Running blastn with the COI sequences against NCBI's formicidae sequences:

In [None]:
%%bash
mkdir blast_results
for coi in ./coi_seqs/*; do
    echo "Running blast search for $coi..." && 
    blastn -query $coi -db nr -remote -entrez_query "Formicidae [Organism]" > ./blast_results/$(basename $coi .fa).blast;
done

In [57]:
%%bash
mkdir blast_results
if [ ! -f "36668.txids"]; then
    echo "Getting taxidlist..." && get_species_taxids.sh -t 36668 > 36668.txids
fi

for coi in ./coi_seqs/*; do
    echo "Running blast search for $coi..." && 
    blastn -query $coi -db nr -taxidlist 36668.txids -outfmt 7 -out OUTPUT.tab > ./blast_results/$(basename $coi .fa).blast;
done
#blastn -query $coi -db nr -remote -entrez_query "Formicidae [Organism]" > ./blast_results/$(basename $coi .fa).blast;

Running blast search for ./coi_seqs/Formica_fusca_coi.fa...
Running blast search for ./coi_seqs/Linepithema_humile_coi.fa...
Running blast search for ./coi_seqs/Pseudomyrmex_gracilis_coi.fa...
Running blast search for ./coi_seqs/Solenopsis_invicta_coi.fa...
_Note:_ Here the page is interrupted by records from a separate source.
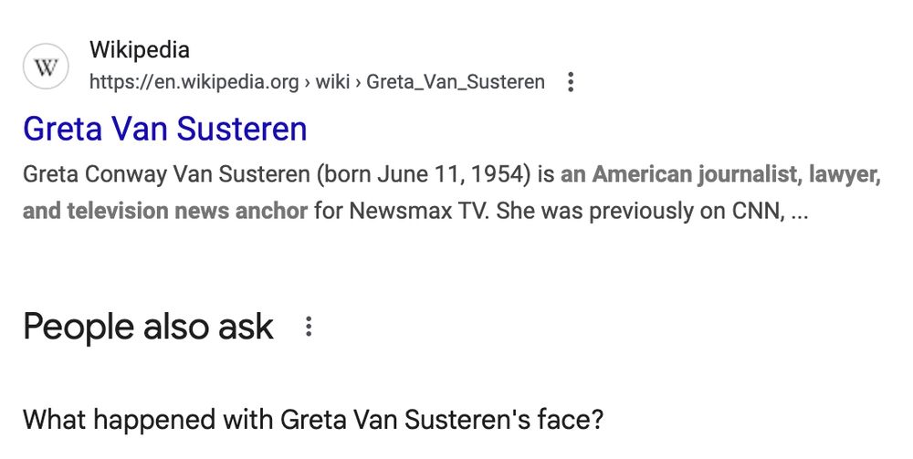Click the bold "an American journalist, lawyer," text
This screenshot has height=459, width=913.
(x=720, y=174)
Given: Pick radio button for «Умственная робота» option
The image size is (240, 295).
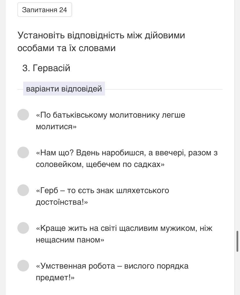Looking at the screenshot, I should (23, 266).
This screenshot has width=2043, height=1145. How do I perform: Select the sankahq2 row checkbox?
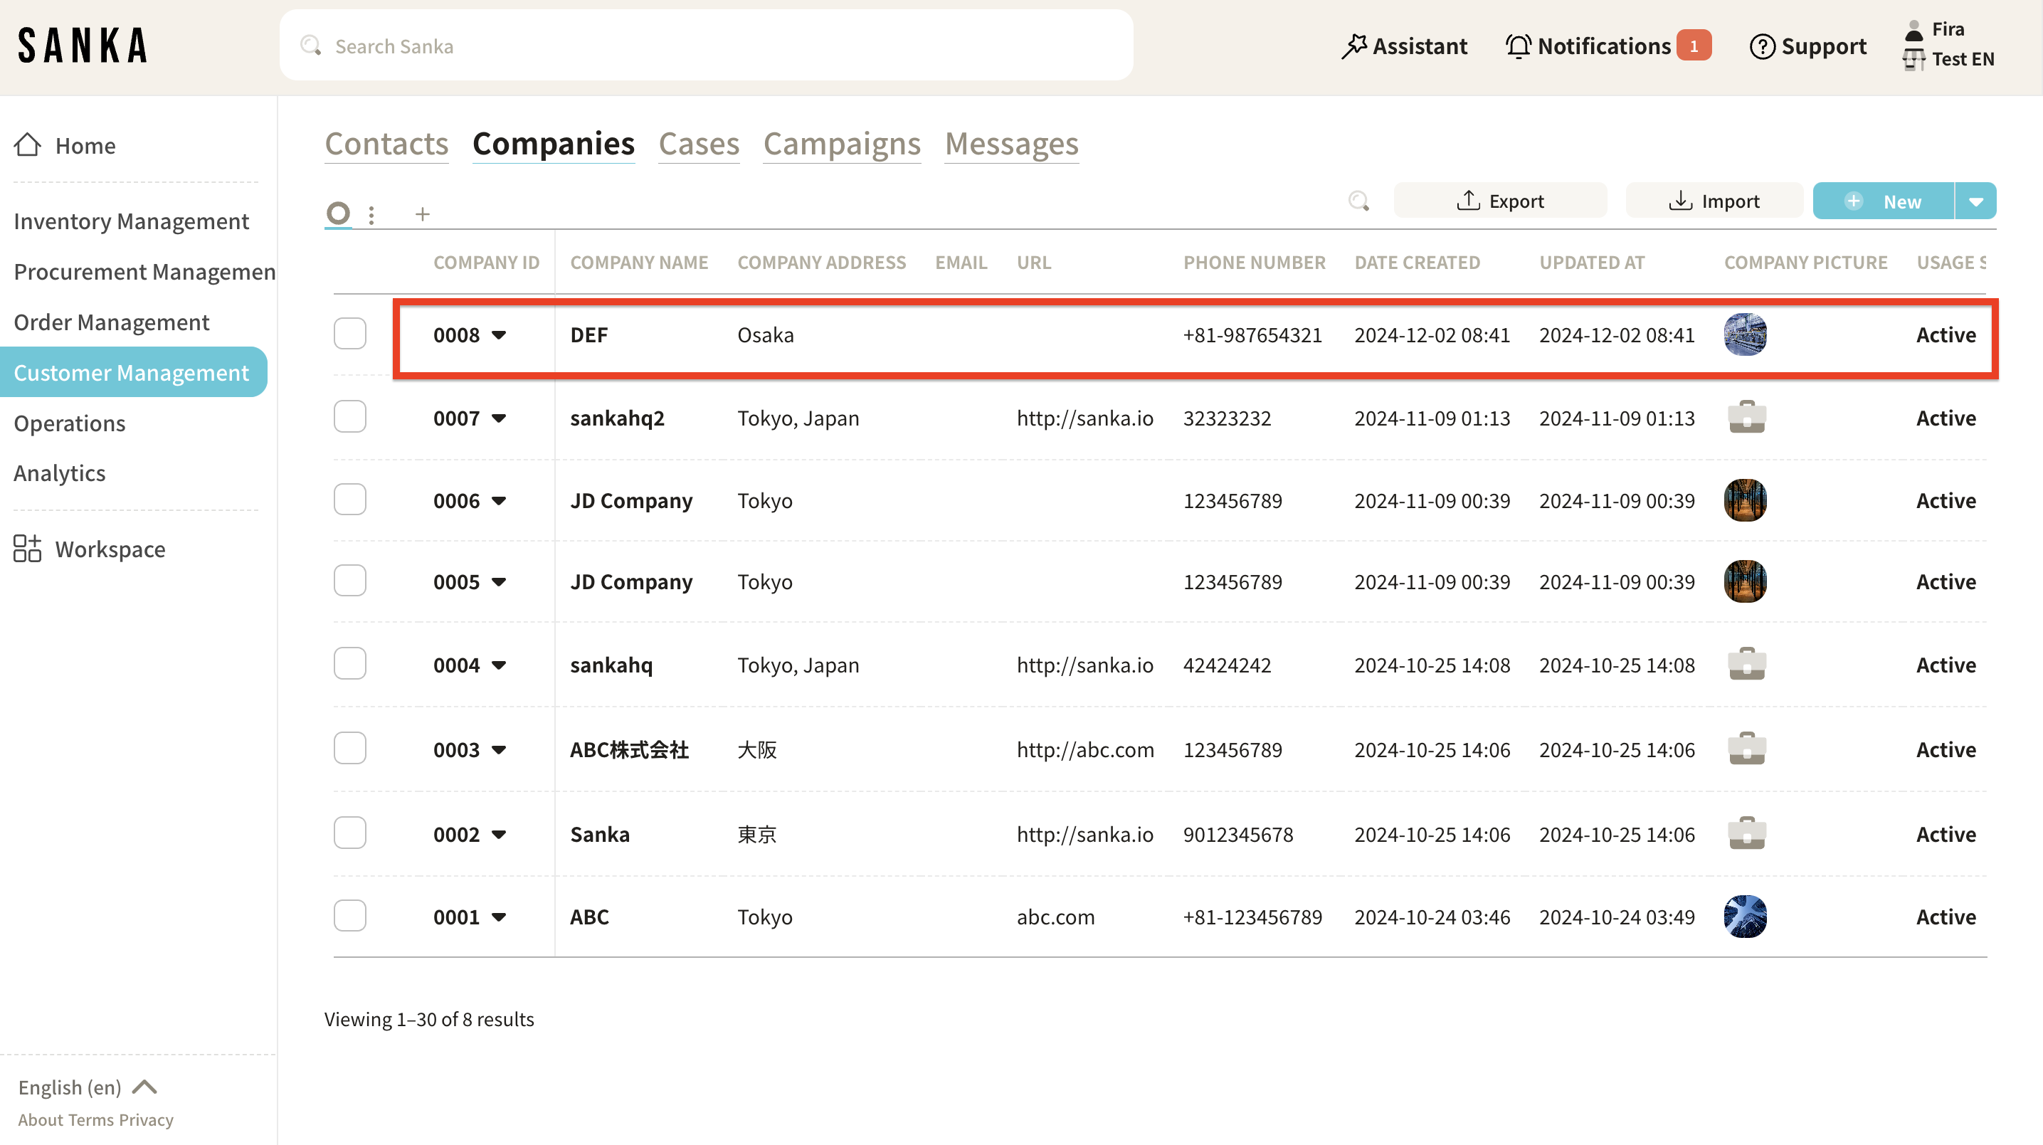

mkdir: cannot create directory ‘blast_results’: File exists
bash: line 2: [: missing `]'
BLAST query/options error: Invalid taxidlist file 
Please refer to the BLAST+ user manual.
BLAST query/options error: Invalid taxidlist file 
Please refer to the BLAST+ user manual.
BLAST query/options error: Invalid taxidlist file 
Please refer to the BLAST+ user manual.
BLAST query/options error: Invalid taxidlist file 
Please refer to the BLAST+ user manual.


CalledProcessError: Command 'b'mkdir blast_results\nif [ ! -f "36668.txids"]; then\n    echo "Getting taxidlist..." && get_species_taxids.sh -t 36668 > 36668.txids\nfi\n\nfor coi in ./coi_seqs/*; do\n    echo "Running blast search for $coi..." && \n    blastn -query $coi -db nr -taxids 36668.txids -outfmt 7 -out OUTPUT.tab > ./blast_results/$(basename $coi .fa).blast;\ndone\n#blastn -query $coi -db nr -remote -entrez_query "Formicidae [Organism]" > ./blast_results/$(basename $coi .fa).blast;\n'' returned non-zero exit status 1.